Taking the partial derivatives of Equation (87) gives

$\frac{\partial C}{\partial w} = \frac{\partial C_0}{\partial w} + \frac{\lambda}{n} w \ (88)$

$\frac{\partial C}{\partial b} = \frac{\partial C_0}{\partial b}.\ (89)$

The gradient descent learning rule for the biases doesn't change from the usual rule:

$b \rightarrow b -\eta \frac{\partial C_0}{\partial b}.\ (90)$

The learning rule for the weights becomes:

$w \rightarrow w-\eta \frac{\partial C_0}{\partial w}-\frac{\eta \lambda}{n} w \ (91)$

$= \left(1-\frac{\eta \lambda}{n}\right) w -\eta \frac{\partial C_0}{\partial w}. \ (92)$

This is exactly the same as the usual gradient descent learning rule, except we first rescale the weight w by a factor $1-\frac{\eta\lambda}{n}$. This rescaling is sometimes referred to as `weight decay`, since it makes the weights smaller.

The regularized learning rule for stochastic gradient descent becomes:

$w \rightarrow \left(1-\frac{\eta \lambda}{n}\right) w -\frac{\eta}{m} \sum_x \frac{\partial C_x}{\partial w}, \ (93)$

$b \rightarrow b - \frac{\eta}{m} \sum_x \frac{\partial C_x}{\partial b},\ (94)$

where the sum is over training examples x in the mini-batch, and $C_x$ is the (unregularized) cost for each training example.

## Why does regularization help reduce overfitting?
A standard story people tell to explain what's going on is along the following lines: smaller weights are, in some sense, lower complexity, and so **provide a simpler and more powerful explanation for the data, and should thus be preferred.** That's a pretty terse story, though, and contains several elements that perhaps seem dubious or mystifying.

The fact that L2 regularization doesn't constrain the biases.

## Other techniques for regularization
I briefly describe three other approaches to reducing overfitting: L1 regularization, dropout, and artificially increasing the training set size. 

**L1 regularization**:

$C = C_0 + \frac{\lambda}{n} \sum_w |w|.\ (95)$

We'll look at the partial derivatives of the cost function.
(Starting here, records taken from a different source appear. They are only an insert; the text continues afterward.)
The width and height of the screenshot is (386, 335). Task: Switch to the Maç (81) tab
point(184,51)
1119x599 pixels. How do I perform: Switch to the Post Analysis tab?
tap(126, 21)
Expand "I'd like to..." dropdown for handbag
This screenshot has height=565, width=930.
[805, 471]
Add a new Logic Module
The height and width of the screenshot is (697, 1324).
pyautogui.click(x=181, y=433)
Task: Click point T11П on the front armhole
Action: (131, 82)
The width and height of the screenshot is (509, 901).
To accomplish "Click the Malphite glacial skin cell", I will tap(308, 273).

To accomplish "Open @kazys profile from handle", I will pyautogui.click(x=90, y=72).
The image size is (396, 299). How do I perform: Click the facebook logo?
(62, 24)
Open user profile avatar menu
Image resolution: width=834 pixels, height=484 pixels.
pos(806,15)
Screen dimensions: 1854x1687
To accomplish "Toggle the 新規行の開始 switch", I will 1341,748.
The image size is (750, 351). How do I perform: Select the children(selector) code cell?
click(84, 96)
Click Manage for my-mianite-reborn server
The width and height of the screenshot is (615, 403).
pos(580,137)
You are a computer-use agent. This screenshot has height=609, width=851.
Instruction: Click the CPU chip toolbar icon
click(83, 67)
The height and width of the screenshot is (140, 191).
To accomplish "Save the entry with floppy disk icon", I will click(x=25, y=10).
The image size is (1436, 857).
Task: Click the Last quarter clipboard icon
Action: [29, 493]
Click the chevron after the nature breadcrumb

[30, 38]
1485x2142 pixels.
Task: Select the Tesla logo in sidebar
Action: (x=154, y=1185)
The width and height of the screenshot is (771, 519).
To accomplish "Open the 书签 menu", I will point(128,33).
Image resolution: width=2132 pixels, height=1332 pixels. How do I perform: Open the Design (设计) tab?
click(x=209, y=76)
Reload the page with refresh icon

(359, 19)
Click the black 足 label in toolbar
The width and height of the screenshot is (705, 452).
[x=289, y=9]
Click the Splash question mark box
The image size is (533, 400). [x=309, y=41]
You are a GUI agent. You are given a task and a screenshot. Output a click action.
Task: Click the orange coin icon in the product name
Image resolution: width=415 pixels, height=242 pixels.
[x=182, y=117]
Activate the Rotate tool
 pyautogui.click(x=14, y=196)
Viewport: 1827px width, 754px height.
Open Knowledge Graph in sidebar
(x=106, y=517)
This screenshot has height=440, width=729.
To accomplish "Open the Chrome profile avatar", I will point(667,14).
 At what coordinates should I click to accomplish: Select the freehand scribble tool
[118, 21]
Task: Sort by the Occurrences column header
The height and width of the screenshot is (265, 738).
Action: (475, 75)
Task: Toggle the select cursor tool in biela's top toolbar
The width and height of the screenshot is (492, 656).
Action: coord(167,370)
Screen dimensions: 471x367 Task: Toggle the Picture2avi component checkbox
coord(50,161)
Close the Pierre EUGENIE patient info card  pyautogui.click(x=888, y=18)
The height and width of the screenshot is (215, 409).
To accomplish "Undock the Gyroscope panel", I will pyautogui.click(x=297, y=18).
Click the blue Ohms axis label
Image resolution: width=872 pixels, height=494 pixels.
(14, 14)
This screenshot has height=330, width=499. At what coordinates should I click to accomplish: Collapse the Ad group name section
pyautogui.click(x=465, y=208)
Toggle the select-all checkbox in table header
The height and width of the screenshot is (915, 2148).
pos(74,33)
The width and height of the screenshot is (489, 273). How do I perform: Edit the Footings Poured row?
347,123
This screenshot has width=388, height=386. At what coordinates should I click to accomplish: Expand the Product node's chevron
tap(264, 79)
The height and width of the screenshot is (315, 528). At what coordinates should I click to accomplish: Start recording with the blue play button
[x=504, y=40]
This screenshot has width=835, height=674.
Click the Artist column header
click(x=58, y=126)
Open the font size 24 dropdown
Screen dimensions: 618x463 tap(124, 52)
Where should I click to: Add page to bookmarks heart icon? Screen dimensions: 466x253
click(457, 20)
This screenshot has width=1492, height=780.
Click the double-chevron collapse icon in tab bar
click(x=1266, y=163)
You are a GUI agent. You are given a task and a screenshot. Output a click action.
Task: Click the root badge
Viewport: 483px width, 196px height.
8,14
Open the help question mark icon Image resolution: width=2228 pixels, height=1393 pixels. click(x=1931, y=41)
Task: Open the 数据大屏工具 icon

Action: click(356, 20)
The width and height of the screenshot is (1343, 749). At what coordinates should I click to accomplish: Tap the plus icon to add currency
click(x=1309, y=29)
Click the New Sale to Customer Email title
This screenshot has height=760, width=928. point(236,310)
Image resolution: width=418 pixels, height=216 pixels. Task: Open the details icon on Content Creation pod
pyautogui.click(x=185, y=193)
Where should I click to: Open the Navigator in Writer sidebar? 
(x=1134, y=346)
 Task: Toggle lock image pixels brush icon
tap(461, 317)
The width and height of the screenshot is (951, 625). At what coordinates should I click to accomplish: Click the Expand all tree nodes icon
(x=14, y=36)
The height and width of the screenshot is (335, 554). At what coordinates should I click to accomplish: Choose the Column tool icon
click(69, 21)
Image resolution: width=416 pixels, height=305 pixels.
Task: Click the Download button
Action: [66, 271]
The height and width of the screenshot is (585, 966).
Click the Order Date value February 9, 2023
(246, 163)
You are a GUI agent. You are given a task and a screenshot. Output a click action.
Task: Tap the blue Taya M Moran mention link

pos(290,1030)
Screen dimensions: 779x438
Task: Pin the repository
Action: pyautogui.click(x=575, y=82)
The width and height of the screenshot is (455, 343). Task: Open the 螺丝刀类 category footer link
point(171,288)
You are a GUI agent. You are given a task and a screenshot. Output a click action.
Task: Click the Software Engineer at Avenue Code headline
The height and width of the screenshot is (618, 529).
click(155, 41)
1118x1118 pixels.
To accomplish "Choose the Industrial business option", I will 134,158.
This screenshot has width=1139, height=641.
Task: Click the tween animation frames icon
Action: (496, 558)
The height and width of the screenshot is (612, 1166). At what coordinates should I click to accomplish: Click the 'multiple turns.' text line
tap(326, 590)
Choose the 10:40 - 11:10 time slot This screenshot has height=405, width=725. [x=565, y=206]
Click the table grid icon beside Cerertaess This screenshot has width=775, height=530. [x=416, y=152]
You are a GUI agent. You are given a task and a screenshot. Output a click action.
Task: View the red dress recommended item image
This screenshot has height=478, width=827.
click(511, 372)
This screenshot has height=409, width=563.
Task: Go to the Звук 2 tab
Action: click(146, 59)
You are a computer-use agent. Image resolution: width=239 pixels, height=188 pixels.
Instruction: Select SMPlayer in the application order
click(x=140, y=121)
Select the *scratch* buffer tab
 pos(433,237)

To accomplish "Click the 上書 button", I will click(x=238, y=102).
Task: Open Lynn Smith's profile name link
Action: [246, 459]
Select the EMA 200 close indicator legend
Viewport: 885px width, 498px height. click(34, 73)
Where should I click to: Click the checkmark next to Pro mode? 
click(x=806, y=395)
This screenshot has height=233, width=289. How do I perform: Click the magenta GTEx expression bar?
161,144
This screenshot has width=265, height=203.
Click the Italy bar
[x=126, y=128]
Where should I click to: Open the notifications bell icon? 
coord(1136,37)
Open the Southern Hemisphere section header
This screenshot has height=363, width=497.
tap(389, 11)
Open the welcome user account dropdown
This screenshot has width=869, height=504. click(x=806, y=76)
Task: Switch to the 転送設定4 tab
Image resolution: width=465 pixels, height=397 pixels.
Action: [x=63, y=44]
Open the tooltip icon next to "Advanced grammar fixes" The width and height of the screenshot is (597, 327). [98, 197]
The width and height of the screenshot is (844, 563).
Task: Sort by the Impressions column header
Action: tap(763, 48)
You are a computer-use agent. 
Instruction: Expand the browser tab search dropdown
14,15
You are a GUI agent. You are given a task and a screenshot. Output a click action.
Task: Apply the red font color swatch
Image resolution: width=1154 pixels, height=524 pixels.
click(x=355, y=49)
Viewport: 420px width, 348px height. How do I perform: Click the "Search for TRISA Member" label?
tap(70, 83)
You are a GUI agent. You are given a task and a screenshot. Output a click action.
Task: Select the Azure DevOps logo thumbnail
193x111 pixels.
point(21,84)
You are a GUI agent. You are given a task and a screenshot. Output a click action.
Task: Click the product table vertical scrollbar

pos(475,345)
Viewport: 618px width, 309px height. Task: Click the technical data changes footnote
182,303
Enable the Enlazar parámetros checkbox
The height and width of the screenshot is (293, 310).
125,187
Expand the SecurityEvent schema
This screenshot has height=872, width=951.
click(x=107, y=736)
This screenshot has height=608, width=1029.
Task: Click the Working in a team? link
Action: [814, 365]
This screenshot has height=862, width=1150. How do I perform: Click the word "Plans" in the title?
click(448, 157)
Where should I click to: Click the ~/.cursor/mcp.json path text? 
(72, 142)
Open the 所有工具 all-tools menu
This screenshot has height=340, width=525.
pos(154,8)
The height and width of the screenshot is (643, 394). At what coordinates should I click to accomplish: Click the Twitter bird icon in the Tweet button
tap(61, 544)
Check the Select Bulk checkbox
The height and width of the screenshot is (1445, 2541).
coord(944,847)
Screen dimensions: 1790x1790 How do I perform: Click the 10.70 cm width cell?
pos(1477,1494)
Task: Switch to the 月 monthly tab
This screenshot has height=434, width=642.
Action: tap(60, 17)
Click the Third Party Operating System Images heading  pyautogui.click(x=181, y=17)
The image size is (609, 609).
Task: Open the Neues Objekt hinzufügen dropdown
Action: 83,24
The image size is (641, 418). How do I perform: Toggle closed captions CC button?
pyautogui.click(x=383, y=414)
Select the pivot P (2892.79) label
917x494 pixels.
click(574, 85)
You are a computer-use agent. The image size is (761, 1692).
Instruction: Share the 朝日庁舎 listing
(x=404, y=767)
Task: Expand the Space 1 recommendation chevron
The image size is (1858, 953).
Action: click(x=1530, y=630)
Differentiating (95) we obtain:

$\frac{\partial C}{\partial w} = \frac{\partial C_0}{\partial w} + \frac{\lambda}{n} {sgn}(w),\ (96)$

- sgn(w) is the sign of w

The resulting update rule for an L1 regularized network is

$w \rightarrow w' = w-\frac{\eta \lambda}{n} {sgn}(w) - \eta \frac{\partial C_0}{\partial w}, \ (97)$

Compare that to the update rule for L2 regularization (c.f. Equation (93)),

$w \rightarrow w' = w\left(1 - \frac{\eta \lambda}{n} \right) - \eta \frac{\partial C_0}{\partial w}. \ (98)$

In both expressions the effect of regularization is to shrink the weights. This accords with our intuition that both kinds of regularization penalize large weights. But the way the weights shrink is different. In L1 regularization, the weights shrink by a constant amount toward 0. In L2 regularization, the weights shrink by an amount which is proportional to w. And so when a particular weight has a large magnitude, |w|, L1 regularization shrinks the weight much less than L2 regularization does. By contrast, when |w| is small, L1 regularization shrinks the weight much more than L2 regularization. The net result is that L1 regularization tends to concentrate the weight of the network in a relatively small number of high-importance connections, while the other weights are driven toward zero.

**Dropout**:

Suppose we're trying to train a network:

![](http://neuralnetworksanddeeplearning.com/images/tikz30.png)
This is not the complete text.